Finally you’ll ask CI-D to re-ingest all updated data files (full files + incremental files) as to obtain a consistent table in CI-D.
1.5.2 Changes of already ingested Attributes (i.e: attribute renaming, Data type change…) or removing attributes
When modifying or deleting attributes, those won’t reflect automatically in CI-D and will require the Table model json file to be updated accordingly to the changes.
This must be done by either :
- manually or programmatically update the table.cdm.json file to add the new attributes
- or from CI-D User Interface by auto-generating the schema when editing the Data Source.
Finally, the modified Data Source has to be ingested in CI-D.
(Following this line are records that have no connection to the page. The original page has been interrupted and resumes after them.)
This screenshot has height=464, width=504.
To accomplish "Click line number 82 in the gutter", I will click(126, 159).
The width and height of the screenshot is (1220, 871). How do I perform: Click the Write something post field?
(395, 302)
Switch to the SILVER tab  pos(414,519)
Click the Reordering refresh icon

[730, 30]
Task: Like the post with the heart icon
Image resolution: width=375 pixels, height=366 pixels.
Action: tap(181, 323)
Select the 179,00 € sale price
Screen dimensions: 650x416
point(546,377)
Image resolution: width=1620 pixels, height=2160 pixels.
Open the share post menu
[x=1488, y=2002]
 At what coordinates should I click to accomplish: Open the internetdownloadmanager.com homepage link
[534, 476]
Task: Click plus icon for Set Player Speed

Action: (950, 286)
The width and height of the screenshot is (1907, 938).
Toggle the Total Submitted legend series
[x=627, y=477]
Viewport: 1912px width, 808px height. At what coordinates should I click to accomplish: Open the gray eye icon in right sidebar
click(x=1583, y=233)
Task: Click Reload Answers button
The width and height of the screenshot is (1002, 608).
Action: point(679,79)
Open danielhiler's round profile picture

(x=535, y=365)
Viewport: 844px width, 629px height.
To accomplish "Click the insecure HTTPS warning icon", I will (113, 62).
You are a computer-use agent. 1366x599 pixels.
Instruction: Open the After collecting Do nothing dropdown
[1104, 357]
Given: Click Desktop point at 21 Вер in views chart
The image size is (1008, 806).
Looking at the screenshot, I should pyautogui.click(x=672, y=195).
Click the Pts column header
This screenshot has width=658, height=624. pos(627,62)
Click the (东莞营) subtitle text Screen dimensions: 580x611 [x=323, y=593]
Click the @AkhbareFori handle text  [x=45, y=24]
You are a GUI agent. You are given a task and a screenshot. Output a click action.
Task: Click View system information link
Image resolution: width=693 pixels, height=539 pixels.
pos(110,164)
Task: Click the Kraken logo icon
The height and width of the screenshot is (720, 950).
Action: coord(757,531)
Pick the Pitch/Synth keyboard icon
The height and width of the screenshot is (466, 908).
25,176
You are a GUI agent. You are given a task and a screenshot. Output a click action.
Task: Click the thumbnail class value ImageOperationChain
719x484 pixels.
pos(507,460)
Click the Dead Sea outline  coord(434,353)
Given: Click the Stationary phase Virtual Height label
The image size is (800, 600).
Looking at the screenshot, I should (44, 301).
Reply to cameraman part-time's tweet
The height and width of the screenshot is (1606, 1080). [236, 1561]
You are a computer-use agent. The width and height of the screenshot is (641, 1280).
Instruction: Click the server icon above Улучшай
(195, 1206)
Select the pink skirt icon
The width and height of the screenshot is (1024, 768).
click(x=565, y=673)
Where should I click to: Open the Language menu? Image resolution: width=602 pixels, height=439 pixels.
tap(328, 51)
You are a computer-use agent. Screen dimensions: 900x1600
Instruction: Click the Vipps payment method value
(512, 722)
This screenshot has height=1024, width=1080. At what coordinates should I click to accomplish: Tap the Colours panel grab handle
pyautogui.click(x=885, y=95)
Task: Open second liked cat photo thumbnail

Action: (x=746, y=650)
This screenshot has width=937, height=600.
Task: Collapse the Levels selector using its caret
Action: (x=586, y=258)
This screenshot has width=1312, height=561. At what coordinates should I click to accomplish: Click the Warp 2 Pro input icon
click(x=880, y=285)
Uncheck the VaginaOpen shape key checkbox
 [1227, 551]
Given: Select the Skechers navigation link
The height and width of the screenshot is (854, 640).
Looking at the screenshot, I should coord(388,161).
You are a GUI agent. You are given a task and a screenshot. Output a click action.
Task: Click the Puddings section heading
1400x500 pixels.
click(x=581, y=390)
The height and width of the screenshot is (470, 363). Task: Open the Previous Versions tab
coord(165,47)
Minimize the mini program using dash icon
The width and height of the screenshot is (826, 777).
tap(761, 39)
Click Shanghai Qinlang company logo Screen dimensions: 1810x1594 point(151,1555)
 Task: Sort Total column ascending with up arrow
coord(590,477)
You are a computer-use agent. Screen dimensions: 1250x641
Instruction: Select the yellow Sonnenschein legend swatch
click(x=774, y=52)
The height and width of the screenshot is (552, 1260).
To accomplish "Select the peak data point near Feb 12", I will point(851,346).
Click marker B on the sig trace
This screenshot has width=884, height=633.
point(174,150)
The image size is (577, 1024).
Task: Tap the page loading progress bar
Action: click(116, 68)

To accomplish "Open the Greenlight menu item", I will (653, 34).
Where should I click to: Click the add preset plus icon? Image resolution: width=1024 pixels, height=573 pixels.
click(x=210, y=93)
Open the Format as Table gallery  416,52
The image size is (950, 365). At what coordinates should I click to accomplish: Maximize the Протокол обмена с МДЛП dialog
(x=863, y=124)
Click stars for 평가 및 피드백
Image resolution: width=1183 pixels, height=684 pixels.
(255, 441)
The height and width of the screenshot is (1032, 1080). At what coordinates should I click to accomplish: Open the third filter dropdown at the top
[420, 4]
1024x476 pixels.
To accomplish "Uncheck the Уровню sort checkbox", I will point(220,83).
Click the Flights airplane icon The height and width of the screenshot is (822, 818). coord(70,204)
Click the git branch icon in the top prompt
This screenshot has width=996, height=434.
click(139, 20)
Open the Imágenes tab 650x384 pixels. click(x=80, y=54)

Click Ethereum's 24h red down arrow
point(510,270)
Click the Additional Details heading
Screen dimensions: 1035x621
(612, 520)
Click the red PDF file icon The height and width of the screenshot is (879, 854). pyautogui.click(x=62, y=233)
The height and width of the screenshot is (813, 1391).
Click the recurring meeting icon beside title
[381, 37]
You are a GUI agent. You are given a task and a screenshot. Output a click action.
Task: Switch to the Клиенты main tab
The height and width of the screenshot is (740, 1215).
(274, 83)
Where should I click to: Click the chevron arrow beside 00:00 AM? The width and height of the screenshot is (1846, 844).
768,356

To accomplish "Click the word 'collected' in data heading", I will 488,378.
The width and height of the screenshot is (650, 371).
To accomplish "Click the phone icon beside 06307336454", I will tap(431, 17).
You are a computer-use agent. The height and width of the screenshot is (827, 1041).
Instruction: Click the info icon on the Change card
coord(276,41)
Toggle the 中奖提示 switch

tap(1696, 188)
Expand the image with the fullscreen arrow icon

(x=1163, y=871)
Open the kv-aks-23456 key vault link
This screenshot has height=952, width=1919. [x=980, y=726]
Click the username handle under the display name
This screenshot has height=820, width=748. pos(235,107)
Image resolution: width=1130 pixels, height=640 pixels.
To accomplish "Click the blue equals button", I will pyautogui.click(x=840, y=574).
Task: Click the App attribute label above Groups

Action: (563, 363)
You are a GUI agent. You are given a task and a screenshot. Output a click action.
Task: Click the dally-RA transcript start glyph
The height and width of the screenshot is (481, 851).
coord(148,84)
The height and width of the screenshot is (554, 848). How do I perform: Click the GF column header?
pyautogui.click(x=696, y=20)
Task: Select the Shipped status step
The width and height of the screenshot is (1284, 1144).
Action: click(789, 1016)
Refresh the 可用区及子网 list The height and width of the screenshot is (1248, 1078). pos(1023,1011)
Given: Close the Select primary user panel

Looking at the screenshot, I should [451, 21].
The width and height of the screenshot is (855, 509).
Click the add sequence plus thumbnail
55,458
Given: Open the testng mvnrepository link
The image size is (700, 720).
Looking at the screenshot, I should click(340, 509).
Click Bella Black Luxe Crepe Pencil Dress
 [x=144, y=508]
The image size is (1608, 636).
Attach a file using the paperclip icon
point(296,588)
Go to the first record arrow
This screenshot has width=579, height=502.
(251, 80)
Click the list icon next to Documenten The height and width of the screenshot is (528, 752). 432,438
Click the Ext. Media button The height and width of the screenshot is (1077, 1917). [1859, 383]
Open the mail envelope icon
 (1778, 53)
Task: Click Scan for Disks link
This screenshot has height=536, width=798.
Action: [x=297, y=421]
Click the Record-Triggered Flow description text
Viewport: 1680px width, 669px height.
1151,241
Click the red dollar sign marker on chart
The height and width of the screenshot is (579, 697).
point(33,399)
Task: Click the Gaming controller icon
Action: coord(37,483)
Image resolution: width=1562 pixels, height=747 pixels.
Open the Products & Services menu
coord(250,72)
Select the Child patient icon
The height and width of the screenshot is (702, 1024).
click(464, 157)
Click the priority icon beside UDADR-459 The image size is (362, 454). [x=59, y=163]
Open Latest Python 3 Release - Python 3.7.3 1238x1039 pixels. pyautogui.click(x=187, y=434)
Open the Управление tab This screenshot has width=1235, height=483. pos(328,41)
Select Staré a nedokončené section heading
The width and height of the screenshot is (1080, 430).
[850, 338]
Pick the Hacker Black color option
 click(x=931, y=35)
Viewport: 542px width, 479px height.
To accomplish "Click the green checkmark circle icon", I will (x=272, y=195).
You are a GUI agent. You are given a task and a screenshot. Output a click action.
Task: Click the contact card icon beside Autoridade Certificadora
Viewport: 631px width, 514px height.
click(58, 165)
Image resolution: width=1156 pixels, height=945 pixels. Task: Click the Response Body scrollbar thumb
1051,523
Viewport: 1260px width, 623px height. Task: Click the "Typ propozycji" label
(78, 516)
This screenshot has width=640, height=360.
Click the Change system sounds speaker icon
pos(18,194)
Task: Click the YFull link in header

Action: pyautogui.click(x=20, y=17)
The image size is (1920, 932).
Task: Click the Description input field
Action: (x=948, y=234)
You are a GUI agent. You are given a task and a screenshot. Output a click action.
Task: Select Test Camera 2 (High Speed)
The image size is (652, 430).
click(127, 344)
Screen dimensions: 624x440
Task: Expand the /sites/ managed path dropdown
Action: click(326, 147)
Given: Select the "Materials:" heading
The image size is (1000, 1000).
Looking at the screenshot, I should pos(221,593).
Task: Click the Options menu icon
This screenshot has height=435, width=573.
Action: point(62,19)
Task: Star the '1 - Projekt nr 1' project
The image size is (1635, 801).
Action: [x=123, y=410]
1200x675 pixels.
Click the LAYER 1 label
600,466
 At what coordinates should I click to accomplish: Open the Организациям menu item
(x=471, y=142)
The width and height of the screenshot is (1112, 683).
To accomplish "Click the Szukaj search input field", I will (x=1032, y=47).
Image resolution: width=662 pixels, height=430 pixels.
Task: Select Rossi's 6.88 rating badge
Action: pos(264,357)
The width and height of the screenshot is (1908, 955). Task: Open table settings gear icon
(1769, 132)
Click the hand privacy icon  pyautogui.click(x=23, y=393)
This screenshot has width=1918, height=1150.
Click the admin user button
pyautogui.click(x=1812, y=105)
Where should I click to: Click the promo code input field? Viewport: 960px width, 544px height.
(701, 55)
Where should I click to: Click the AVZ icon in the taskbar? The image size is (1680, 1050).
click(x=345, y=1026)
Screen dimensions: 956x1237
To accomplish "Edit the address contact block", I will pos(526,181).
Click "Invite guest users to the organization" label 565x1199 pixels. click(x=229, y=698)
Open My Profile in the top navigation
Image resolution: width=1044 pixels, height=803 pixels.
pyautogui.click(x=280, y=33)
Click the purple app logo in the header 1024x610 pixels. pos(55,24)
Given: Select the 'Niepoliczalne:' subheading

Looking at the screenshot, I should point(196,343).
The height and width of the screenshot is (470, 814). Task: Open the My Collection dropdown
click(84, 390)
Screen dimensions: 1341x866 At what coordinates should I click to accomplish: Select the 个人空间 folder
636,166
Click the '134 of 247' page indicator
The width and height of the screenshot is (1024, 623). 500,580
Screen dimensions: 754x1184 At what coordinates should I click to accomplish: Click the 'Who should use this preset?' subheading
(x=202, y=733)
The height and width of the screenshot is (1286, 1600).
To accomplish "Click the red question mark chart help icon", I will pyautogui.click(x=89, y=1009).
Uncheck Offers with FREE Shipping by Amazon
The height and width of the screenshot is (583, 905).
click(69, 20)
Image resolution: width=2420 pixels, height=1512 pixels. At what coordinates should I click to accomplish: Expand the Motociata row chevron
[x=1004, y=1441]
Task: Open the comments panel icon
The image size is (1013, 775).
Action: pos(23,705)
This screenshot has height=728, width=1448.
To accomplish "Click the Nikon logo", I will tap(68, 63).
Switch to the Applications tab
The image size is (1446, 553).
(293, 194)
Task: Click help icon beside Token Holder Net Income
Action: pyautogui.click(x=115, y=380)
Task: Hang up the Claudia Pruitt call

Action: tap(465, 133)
You should be very careful about downstream dependencies which may be associated with an attribute change or deletion:
- If the modified / deleted attribute is used in an existing CI process (Customer or Activity unification, measure calculation, segment rule, relationship, enrichment, OOB AI models etc.) then the CI-D processes based on this changed / deleted attribute will most likely fails on processing
- You’ll then have to change / rebuild the configurations that were dependent on the modified / deleted attribute
- As a best practice, we strongly recommend that when planning for potential changes, a first impact analysis is done on CI-D Configuration to anticipate required configuration changes so that changes are being dealt proactively and in a coordinated manner as to prevent CI-D processes failure and unavailability of critical CI-D Data (Unified Customer Profiles, Segment members …).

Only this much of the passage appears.